DocsVision Models
Vision Models
HammerAI desktop has support for Vision Models, meaning you can send images to LLMs which they will "see" and respond to. To learn more about Vision Models, see this Ollama blog: https://ollama.com/blog/vision-models. To use vision models in HammerAI, follow these instructions:
Step 1
Go to https://ollama.com/search?c=vision and look for a specific Visual Language Model that you'd like. In this example, we'll use LLava 7b.
Step 2
Copy the LLava 7b link.
Step 3
Open HammerAI desktop, navigate to Models tab, and paste the copied link to the download model search bar.
Step 4
Wait patiently until it finishes pulling and downloading.
Step 5
Open up a character chat and choose llava:7b model.
Step 6
Drag and drop an image to the chatbox.
IMPORTANT NOTE: You have to drag and drop an image first before typing another message.
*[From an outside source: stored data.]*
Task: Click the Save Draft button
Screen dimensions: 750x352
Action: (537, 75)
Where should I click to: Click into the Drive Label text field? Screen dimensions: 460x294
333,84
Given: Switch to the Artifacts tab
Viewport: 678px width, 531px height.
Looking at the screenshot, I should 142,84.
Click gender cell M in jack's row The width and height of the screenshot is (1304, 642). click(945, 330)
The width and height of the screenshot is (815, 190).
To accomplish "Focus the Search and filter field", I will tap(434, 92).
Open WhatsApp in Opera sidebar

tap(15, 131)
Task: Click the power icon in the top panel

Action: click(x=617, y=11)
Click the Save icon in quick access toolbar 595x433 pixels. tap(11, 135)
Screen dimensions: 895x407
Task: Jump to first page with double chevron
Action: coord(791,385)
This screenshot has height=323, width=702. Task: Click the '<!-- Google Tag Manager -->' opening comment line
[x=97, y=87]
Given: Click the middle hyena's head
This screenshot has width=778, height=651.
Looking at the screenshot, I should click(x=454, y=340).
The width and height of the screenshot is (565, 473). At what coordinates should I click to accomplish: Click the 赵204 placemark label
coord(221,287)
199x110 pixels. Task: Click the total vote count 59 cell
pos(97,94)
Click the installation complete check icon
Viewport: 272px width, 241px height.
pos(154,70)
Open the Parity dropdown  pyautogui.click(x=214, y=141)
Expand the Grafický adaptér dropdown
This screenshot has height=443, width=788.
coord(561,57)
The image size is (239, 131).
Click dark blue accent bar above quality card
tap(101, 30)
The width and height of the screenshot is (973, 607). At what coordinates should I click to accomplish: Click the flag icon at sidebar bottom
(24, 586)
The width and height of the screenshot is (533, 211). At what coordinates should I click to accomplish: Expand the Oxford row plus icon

The image needs to be PNG or JPG. You cannot use WebP.
Step 7
Enjoy!
IMPORTANT NOTE: As of right now, most models do not accurately describe images with pinpoint precision. Replies may vary depending on the type of image, including realism, art style, and/or SFW/NSFW content. Currently, the models available do not have any capabilities to react to NSFW images. You cannot regenerate replies after you send an image. You have to repeat Step 6 to generate a different reply.